Q: MY FIRST TIME is (to borrow your term) Theatre 2.0. The stories shared in the play are based on actual experiences that real people had, which they all shared anonymously on a website of the same name. The site was an instant phenomenon when it was launched in 1998, and people from all over the globe wrote in to share stories about their First Time. When did you initially have the idea to turn this user-generated content into a play? How did you go about selecting which stories would be told on the stage?
I actually had the idea to do my first time before I even knew the site existed! I was going to do the website and accept submissions, and then write the play. But when I went to register the domain name myfirsttime.com, I saw it was already taken, and these two guys had done the work for me. So I optioned the website and off I went!
I chose stories that were sweet, funny, heartbreaking, tragic . . . But most importantly, diverse. I want to show how there were so many sides to a "First Time". And I wanted to demystify this experience that all of us worry so much about. First times are one of the few things that almost every single person on this planet has in common . . . But we rarely talk about . . . Until now. :-)
Q: On your blog, TheProducersPerspective.com, you give out great advice and share your own experiences with producers and writers looking to be produced.
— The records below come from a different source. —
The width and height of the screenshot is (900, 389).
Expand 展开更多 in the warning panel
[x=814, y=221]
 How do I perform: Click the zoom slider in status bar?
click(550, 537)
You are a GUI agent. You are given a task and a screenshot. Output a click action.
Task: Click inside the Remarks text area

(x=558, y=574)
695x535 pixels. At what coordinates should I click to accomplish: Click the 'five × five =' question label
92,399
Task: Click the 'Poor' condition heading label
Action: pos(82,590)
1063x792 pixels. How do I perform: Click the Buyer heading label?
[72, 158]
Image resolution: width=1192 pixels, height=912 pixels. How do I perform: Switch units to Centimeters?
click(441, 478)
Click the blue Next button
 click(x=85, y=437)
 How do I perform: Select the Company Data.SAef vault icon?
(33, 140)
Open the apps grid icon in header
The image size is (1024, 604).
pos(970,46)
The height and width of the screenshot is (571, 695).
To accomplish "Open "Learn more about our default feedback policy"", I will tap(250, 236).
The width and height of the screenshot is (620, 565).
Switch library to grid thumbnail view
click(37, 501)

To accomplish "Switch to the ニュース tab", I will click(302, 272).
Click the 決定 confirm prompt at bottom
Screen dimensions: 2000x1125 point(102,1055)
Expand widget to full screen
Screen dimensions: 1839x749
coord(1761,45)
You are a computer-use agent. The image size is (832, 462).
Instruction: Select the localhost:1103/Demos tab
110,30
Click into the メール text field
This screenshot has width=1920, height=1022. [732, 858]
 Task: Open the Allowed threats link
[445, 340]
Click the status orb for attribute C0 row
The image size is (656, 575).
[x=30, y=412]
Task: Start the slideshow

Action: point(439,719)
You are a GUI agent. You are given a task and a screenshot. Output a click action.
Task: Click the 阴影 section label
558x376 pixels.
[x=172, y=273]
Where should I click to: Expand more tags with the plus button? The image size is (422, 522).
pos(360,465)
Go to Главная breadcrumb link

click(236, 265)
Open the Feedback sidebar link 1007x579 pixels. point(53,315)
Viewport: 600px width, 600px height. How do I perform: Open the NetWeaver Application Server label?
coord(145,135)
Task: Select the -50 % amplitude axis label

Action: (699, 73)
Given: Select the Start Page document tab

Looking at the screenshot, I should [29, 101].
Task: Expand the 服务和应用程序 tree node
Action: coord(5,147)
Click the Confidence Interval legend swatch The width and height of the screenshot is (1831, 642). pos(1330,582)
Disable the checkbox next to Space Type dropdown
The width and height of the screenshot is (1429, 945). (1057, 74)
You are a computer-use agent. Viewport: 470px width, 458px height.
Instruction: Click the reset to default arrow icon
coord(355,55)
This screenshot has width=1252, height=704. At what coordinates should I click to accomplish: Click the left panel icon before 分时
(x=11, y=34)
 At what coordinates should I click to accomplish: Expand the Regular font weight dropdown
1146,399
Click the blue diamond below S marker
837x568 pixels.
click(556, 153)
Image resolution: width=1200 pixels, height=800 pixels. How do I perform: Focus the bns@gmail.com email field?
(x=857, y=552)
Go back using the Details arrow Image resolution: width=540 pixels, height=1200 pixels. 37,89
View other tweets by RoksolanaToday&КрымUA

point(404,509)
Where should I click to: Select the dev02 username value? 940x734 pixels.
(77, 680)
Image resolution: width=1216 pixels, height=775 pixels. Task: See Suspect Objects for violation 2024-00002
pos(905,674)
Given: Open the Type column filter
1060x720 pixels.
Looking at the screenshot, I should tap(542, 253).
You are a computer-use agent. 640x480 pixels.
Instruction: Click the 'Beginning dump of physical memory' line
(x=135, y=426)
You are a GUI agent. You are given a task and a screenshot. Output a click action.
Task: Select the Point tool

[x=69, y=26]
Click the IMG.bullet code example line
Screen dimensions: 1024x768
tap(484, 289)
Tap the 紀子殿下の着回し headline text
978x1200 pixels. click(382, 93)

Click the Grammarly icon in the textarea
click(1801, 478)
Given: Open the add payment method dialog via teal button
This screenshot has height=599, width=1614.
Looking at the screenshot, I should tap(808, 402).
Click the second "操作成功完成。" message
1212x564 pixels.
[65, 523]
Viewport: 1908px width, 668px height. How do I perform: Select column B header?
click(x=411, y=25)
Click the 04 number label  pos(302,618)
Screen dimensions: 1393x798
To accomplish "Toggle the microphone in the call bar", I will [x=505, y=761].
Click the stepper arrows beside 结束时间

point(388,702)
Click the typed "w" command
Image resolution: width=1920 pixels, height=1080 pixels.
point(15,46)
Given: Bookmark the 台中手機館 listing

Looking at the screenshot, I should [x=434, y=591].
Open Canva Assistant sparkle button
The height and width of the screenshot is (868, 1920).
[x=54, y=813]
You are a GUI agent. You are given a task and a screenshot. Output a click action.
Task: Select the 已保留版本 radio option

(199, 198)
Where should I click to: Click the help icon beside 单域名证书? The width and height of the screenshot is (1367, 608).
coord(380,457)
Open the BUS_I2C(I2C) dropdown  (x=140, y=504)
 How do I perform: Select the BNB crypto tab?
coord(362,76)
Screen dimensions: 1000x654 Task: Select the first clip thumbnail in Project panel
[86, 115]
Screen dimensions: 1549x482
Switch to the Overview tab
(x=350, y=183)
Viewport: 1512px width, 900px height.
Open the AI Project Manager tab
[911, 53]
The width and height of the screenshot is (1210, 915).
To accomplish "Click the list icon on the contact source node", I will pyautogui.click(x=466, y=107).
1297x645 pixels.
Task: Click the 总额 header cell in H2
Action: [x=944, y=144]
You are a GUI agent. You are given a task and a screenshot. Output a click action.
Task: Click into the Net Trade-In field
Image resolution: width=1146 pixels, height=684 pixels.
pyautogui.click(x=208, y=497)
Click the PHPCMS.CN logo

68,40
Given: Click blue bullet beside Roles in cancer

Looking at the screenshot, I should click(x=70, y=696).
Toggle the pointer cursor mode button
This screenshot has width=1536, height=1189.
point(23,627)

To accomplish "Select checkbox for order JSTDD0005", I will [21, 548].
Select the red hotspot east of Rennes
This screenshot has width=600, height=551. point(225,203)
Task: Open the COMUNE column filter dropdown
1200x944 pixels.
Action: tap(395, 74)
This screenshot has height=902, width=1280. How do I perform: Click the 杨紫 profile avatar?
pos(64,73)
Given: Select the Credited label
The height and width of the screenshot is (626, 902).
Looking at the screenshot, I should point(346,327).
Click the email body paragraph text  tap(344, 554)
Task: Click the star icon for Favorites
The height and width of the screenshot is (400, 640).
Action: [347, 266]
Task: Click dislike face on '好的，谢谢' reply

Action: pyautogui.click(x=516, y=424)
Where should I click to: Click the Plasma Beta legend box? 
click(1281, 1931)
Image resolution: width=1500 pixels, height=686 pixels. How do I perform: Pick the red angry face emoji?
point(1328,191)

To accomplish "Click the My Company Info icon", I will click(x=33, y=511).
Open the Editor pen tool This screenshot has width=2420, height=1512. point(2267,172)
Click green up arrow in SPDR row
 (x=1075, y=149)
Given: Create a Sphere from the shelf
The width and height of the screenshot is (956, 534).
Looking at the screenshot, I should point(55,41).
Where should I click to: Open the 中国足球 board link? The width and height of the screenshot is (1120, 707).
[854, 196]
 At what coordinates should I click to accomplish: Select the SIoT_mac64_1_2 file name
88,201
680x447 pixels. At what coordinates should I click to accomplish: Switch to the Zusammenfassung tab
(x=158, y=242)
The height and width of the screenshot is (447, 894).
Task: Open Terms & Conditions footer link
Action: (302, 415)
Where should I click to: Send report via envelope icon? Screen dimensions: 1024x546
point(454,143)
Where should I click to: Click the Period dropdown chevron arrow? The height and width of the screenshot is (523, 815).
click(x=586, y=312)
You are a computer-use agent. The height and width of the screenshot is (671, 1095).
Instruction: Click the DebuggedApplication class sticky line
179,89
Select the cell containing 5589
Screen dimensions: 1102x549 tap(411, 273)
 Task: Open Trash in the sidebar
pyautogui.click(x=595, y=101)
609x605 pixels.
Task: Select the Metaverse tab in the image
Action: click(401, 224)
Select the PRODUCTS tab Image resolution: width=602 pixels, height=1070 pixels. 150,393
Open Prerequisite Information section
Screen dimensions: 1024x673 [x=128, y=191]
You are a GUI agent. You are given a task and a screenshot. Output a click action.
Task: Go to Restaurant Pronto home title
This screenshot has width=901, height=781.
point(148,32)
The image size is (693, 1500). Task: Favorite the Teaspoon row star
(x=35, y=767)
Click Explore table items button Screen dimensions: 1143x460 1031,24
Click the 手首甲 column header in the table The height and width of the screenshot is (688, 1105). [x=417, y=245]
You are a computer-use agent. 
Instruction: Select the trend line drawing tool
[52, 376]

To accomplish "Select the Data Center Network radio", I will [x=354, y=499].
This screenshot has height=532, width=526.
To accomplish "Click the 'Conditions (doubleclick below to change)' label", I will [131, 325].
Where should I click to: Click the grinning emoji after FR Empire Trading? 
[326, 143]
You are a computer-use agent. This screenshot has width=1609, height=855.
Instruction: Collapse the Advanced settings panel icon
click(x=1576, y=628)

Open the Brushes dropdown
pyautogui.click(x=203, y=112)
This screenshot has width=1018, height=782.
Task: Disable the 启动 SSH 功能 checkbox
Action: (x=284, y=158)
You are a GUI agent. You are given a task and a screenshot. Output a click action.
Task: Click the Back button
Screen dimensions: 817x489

If you had a blog called ThePlaywrightsPerspective, what would your first kernel of wisdom be to playwrights
My first piece of advice would be to set a goal . . . How many plays did you write last year? Decide you're going to double that in the coming year. With every play that you write, you get better. And you also run a better chance that you'll have something a producer will fall in love with.
Oh, and if you can't find a producer to produce your play? Put it up yourself.
Q: When and/or how did you know that you wanted to create plays?
I've been involved with the theater since I was 5 years old. I took a break in high school to be a jock, but when I saw Les Miz when I was 16, I was bit by the bug again. I quit my basketball team and did the high school musical, and it was over. I call my generation the Les Miz generation. It showed me, and a lot of my peers, that theater could be more than ANNIE, or ANYTHING GOES. It could mean something. And I wanted to have the same effect on an audience that that show had on me.
Q: Have you ever come across a production that made you see one of your plays in a new or unexpected way?
All the time, but most specifically, I'd have to say the production of MY FIRST TIME in Madrid, spain. It has nudity, an almost 'orgy', and more that i can't even talk about in this interview. But it also has been running for a looooong time.
Q: What inspires you to take on a new playwriting project? Are there any new projects (as playwright or producer) that you’d like to tell us about that you are working on now?
I just opened MISS ABIGAIL’S GUIDE TO DATING, MATING AND MARRIAGE Off-Broadway a month ago, which has been going great, and will be seen in a lot of places in the coming year or so. www.missabigailsguide.com.